С началом революции, обстановка резко изменилась. Ставка, вопреки историческим примерам и велению военной науки, стала органом, фактически подчиненным военному министру. Эти взаимоотношения не основывались на каком-либо правительственном акте[51], а вытекали из смешения в коллективном лице Временного правительства, – верховной и исполнительной власти, и из сочетания характеров более сильного Гучкова и уступчивого Алексеева. Ставка не могла уже предъявлять законных требований довольствующим органам министерства; она вела длительную переписку и просила. Военный министр, подписывавший прежние высочайшие приказы, оказывал сильное давление на назначение и смещение высшего командного состава; иногда наэначения проходили его приказом, по соглашению с фронтами, минуя Ставку. Важнейшие военные законы, в корне изменявшие условия комплектования, жизни и службы войск, издавались министерством без всякого участия верховного командования, которое узнавало о выходе их только из газет. Впрочем, это участие было бы действительно бесполезным. Два произведения поливановской комиссии – о новом суде и о комитетах – данные мне случайно на просмотр Гучковым, были мною возвращены с целым рядом существенных возражений, и Гучков тщетно отстаивал их перед советскими представителями. Приняты были только… редакционные поправки.
   Гражданское управление прифронтового района, частью захватным правом местных комитетов, частью санкцией правительства вышло из рук военного управления. Все права в этом отношении военных начальников, основанные на положении о полевом управлении войск, остались не отмененными, не практикуемыми, и никому не переданными.

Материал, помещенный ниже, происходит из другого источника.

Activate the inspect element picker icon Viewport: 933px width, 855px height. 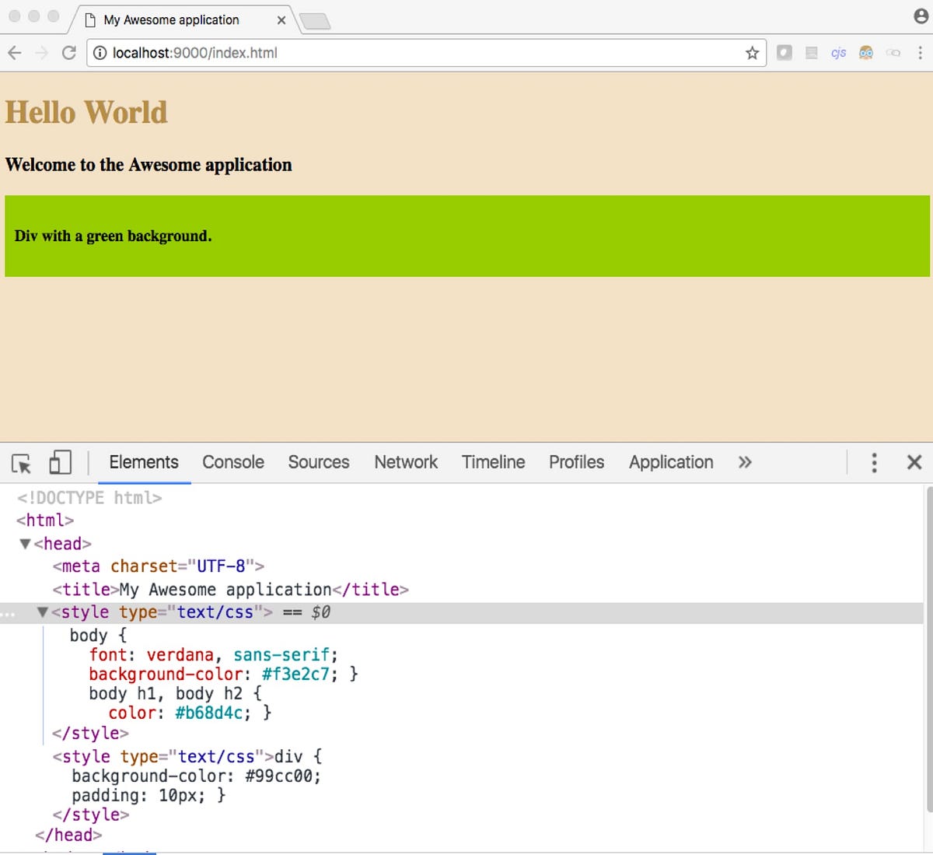(22, 463)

   Все эти обстоятельства, несомненно, подорвали авторитет Ставки в глазах армий, а среди высшего командующего генералитета вызвали стремление к непосредственным сношениям, минуя Ставку, с более властными центральными правительственными органами с одной стороны, и проявление чрезмерной частной инициативы в принципиальных военно-государственных вопросах, с другой. Так, в мае Северный фронт, вместо определенного процента старослужащих, уволил всех, создав огромные затруднения соседям; Юго-западный начал формирование украинских частей; командующий Балтийским флотом снял погоны с офицеров и т. д.

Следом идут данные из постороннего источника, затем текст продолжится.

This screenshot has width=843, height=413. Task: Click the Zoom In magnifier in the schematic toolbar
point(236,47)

   Ставка потеряла силу и власть и не могла уже играть довлеющей роли – объединяющего командного и морального центра. И это произошло в самый грозный период мировой войны, на фоне разлагающейся армии, когда требовалось не только страшное напряжение всех народных сил, но и проявление исключительной по силе и объему власти. Между тем, вопрос был ясен: если Алексеев и Деникин не пользовались доверием и не удовлетворяли условиям, требуемым от верховного командования и управления, их следовало сменить, назначить новых людей и дать им и доверие, и полноту власти. Фактически, дважды эта смена была произведена. Но смена только людей, а не принципов командования. Ибо, при создавшихся взаимоотношениях и безвластии, центра военной власти в своих руках не имел никто: ни вожди, пользовавшиеся репутацией исключительно бескорыстного и лояльного служения родине, как Алексеев, ни впоследствии «железные полководцы», каким был Корнилов и считался Брусилов, ни все те хамелеоны, которые шли в поводу у социалистических реформаторов армии. На фронте высший командный состав был более или менее однороден и приблизительно с одинаковой, если не политической, то военной идеологией. Быть может, это обстоятельство препятствовало сохранению власти и авторитета? Но ведь, кроме армий фронта, у нас были едва ли не более многочисленные армии тыловые, находившиеся в подчинении командующих военными округами. На эти должности правительство зачастую назначало и людей совершенно другой среды – весьма мало или никакого отношения не имевших к строю, но за то с революционным формуляром. Во главе этих тыловых армий стояли такие разнородного характера люди: Петроградского округа – ген. Корнилов – полководец; Московского – подполковник Грузинов – председатель московской губернской управы, октябрист; Киевского – полковник Оберучев – социал-революционер, бывший политический ссыльный; Казанского – подполковник Коровиченко, присяжный поверенный, социалист. Как известно, войска всех этих округов не особенно отличались друг от друга быстротой темпа, которым шли к развалу, и глубиной этого развала.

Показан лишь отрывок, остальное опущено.